◆ EXERCISE ◆
Pick up the opinion piece on the Elián González raid after its last sentence and continue writing it.

Reno’s Raid Was Based on A Tissue of Lies

By ANDREW P. NAPOLITANO

Bill Clinton and Janet Reno have been insisting that Saturday’s armed assault on Lazaro González’s house was necessary to uphold the “rule of law.” Who are they trying to kid? Presumably not the 11th Circuit Court of Appeals, which yesterday enjoined the government from moving Elián González outside the jurisdiction of U.S. courts—specifically, to the Cuban diplo­matic mission in Washington. The order also gives Ms. Reno until 4 p.m. today to explain why the court should not appoint an independent guardian to represent Elián.

The Elián González case is a custody dispute. In Florida, as in all states, custody disputes are addressed by state family courts, not federal courts, and focus on one paramount issue: What are the best interests of the child—not the interests of a parent, not the interests of a president, not the interests of a foreign government. Has there ever before been a case of a child’s custody being changed by the force of the federal government without a specific court order authorizing it?

◆ PROVIDED DATA ◆
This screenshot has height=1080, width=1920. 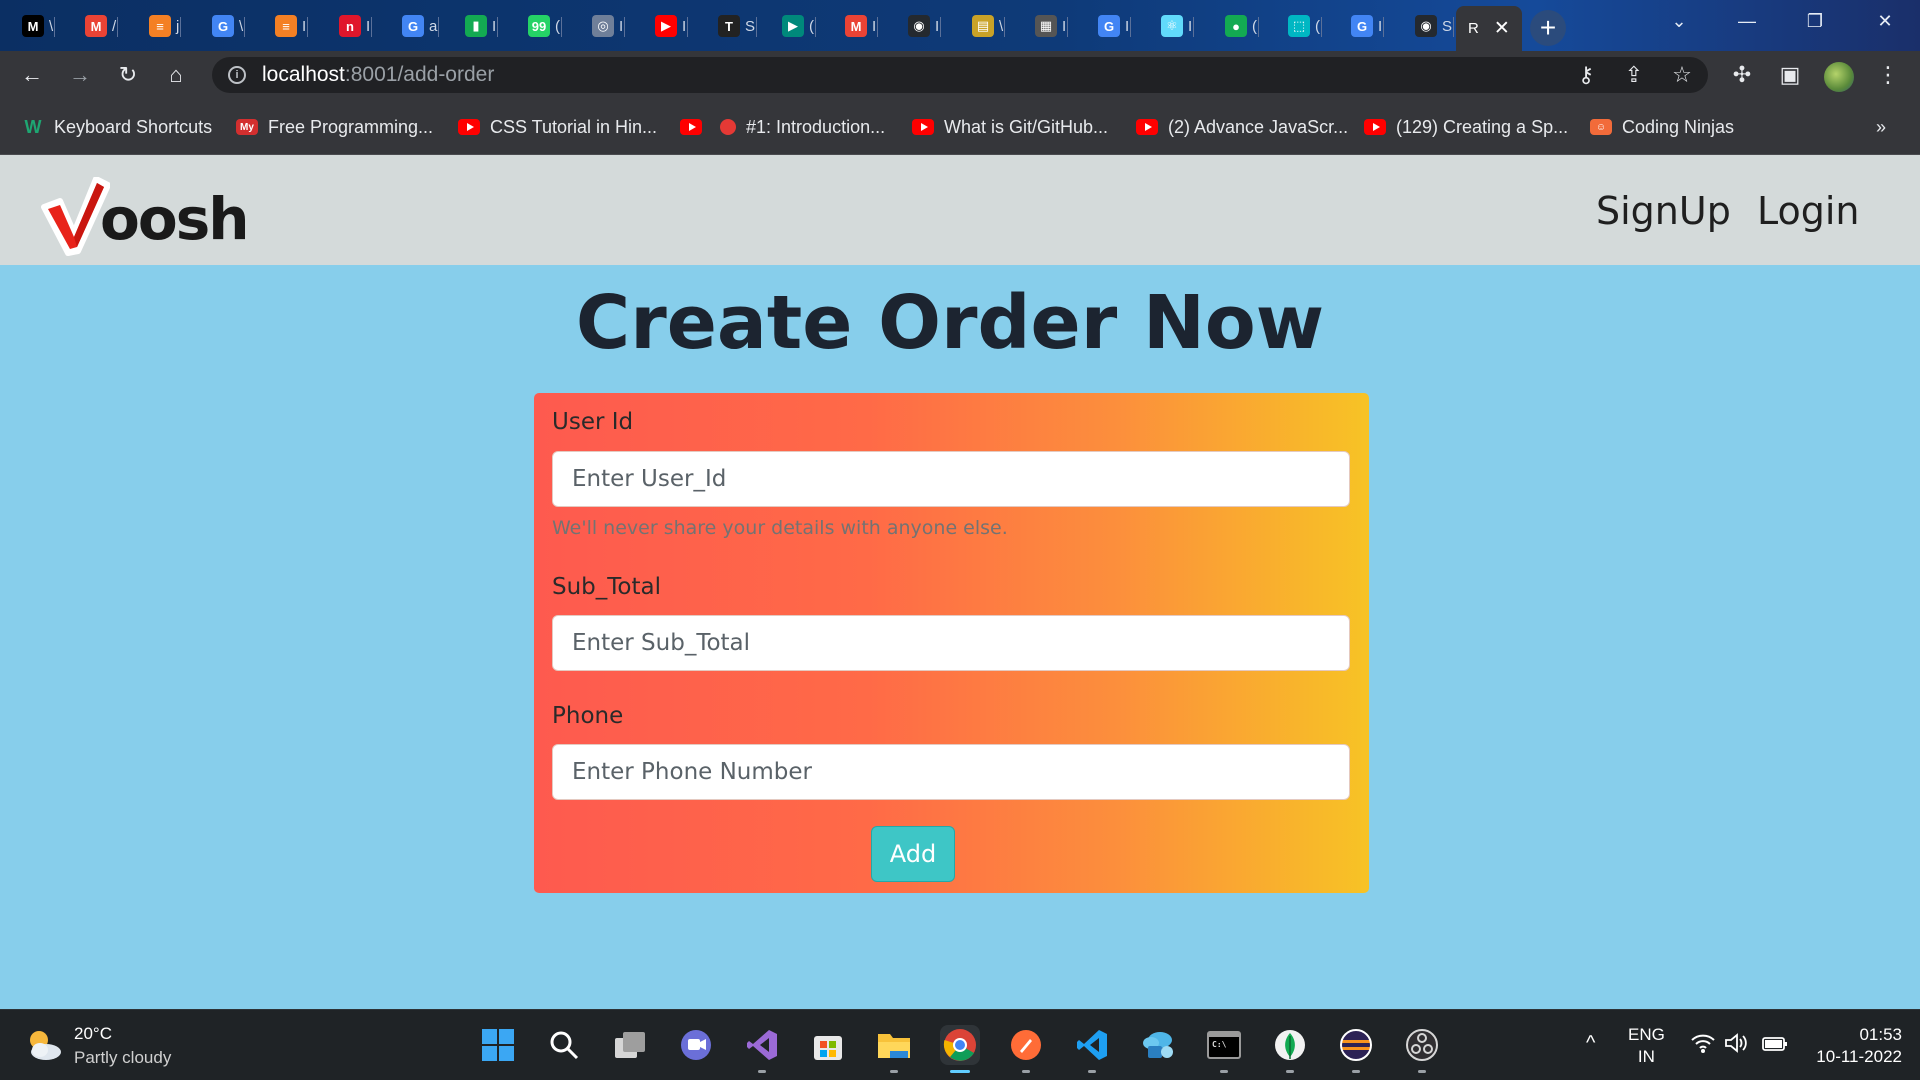 What do you see at coordinates (540, 26) in the screenshot?
I see `browser-tab: 99 (` at bounding box center [540, 26].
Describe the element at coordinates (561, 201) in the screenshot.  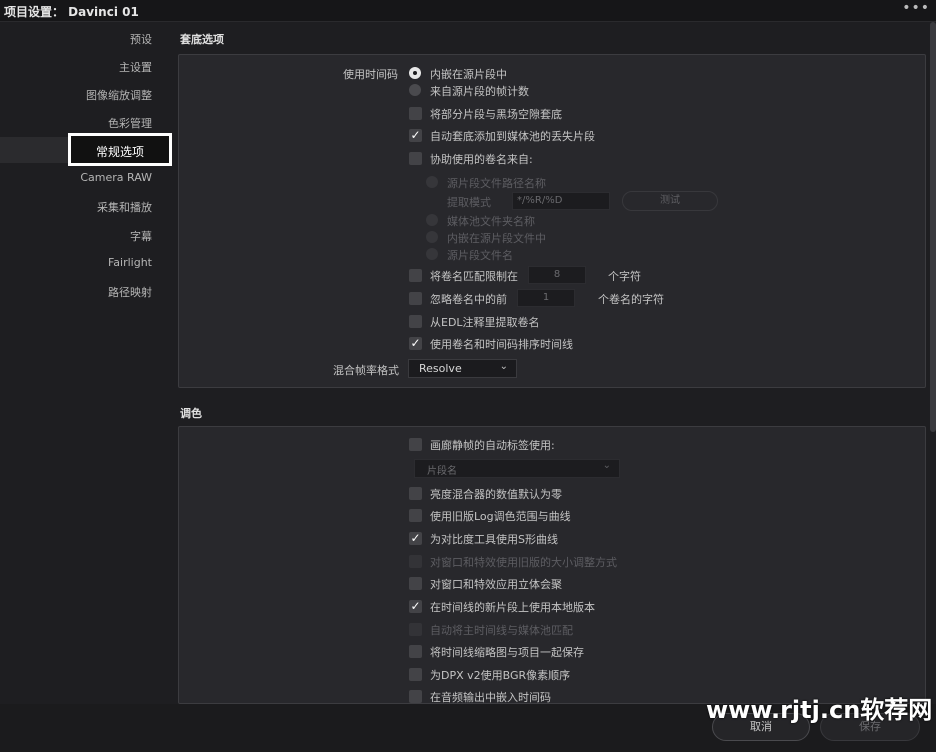
I see `extract-pattern-input: */%R/%D` at that location.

◆ RESULT ◆
The agents who assaulted Lazaro Gonzalez’s house early Saturday morning did have a search warrant. But a review of the affidavit on which the warrant was based shows that the raid was constitutionally flawed, unlawful and repugnant to the language and spirit of the then three-day-old decision of the U.S. Circuit Court of Appeals that ordered Ms. Reno to keep Elián in the U.S. and denied her request for an injunction requiring Mr. Gonzalez to turn the boy over.

True to form, the administration lied to the American people. The first effort to hide the truth was the application for a search warrant. The Immigration and Naturalization Service didn’t present it to Judge Michael Moore, the federal district judge in Miami handling the case. Rather, the INS waited until after 7 pm. on Good Friday, when a federal duty magistrate, not familiar with the case and notoriously pro-government in his rulings, was available to hear warrant applications.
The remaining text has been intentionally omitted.